We keep to this rule through code reviews and case-by-case opinions, rather than with excessive code linting or rules about comments.
Venia must be high-quality code. To keep our code quality high, your contribution should:
- Run reliably in all supported environments
- Be consistent in style
- Easy to refactor
- Be covered by tests
In our Definition of Quality, we define which browsers Venia must support. Any code changes must work reliably in all of these browsers, or fall back to an acceptable graceful degradation experience.
Don't worry about semicolons, carriage returns, or underscores. In our definition, the "style" of the project is the overall architecture of PWA Studio as described in our core documentation.

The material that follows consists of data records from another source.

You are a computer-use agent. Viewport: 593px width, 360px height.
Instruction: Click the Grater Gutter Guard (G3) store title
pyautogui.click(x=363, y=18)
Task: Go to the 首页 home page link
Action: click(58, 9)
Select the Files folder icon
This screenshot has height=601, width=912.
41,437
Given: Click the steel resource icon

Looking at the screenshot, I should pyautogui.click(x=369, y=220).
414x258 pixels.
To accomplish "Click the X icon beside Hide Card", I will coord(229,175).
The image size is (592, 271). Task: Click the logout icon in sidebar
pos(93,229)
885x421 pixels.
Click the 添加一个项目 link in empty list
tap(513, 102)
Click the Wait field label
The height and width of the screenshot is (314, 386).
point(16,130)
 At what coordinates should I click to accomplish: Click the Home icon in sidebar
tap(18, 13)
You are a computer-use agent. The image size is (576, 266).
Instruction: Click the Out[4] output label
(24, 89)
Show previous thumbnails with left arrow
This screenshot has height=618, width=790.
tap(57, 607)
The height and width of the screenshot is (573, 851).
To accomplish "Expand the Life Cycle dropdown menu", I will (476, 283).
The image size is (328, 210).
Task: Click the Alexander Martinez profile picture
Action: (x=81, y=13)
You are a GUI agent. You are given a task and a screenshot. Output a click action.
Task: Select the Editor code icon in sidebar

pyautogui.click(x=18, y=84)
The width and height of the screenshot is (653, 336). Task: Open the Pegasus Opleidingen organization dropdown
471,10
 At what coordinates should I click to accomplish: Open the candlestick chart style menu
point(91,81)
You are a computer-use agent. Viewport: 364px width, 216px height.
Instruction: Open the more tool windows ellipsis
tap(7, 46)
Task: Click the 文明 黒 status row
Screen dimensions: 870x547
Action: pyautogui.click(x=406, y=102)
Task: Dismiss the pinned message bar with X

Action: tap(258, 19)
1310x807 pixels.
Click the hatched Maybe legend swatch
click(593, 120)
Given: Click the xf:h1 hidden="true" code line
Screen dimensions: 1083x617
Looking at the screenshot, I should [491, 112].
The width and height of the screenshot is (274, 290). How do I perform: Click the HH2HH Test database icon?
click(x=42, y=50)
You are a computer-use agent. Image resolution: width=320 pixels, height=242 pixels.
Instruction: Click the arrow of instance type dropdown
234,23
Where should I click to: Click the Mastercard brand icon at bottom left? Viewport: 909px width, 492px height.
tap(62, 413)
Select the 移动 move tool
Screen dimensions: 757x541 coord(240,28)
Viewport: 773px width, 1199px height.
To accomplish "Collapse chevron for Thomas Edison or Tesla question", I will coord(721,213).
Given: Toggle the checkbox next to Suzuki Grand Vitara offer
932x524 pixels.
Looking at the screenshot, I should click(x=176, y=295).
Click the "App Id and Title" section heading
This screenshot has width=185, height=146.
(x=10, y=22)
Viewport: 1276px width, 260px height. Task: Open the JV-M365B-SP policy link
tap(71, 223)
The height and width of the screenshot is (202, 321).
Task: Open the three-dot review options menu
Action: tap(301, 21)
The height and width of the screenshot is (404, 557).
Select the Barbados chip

Some general rules to follow include, but are not limited to:
- For contributions to the current release branch, use only Magento features in the current release candidate or version.
- Whenever possible, use the Magento GraphQL API to obtain data. The Magento REST API is currently in use for those areas GraphQL does not cover in 2.3.0, but it is considered to be temporary. The project's goal is to use only GraphQL for data.
- Whenever possible, use Peregrine hooks to request Magento GraphQL or REST data. Other call styles will be evaluated case-by-case.
- Use the appropriate Peregrine hooks to get read and write access to the global application state.
- The global state data can be grouped by features, such as
cart
,user
, andorder
. Use the appropriate Peregrine hook to gain access to a specific slice of the global state. - Always use CSS Modules for styling components.
Always use the
classify
higher-order component to export the generated CSS classes on components.
Here are some examples of Venia code contributions that would violate project style:
-
Statically importing large libraries
-
Using DOM nodes directly where React elements would work
-
Writing style outside of the CSS Modules system
-
Writing style that does not resemble the rest of the style in the project. For example:
- Writing complex selectors instead of plain class selectors
- Hardcoding common value instead of using CSS Variables
- Using arbitrary pixel widths instead of
rem
andfr
- Using "CSS hacks" for older browsers
-
Causing side effects at module load time (except in
src/index.js
) -
Adding stateful shared globals anywhere but in the Redux store (including parent component state)
-
Adding server-side code to Venia outside the UPWARD file and template files
As the project matures, this definition will update to be more detailed, instead of a list of "do's and don'ts". In the meantime, code reviewers should be vigilant in maintaining the essential structure of the Venia project.
If your functionality can be a React function component, make it a React function component. React components have a simple, consistent API.
If your functionality changes state, use the appropriate Peregrine hooks. If your functionality is shared by many components, consider writing a Peregrine hook instead of a general-purpose utility.
And finally, if your code is more generally useful to PWAs, and is not specific to Venia UX or Magento workflow, consider adding it to Peregrine!
We test with Jest. We test React components with Enzyme. Code contributions should include tests. New code should be 100% covered, or if not 100% covered, should include comments to disable Istanbul coverage and explain why the test cannot reach this branch of code.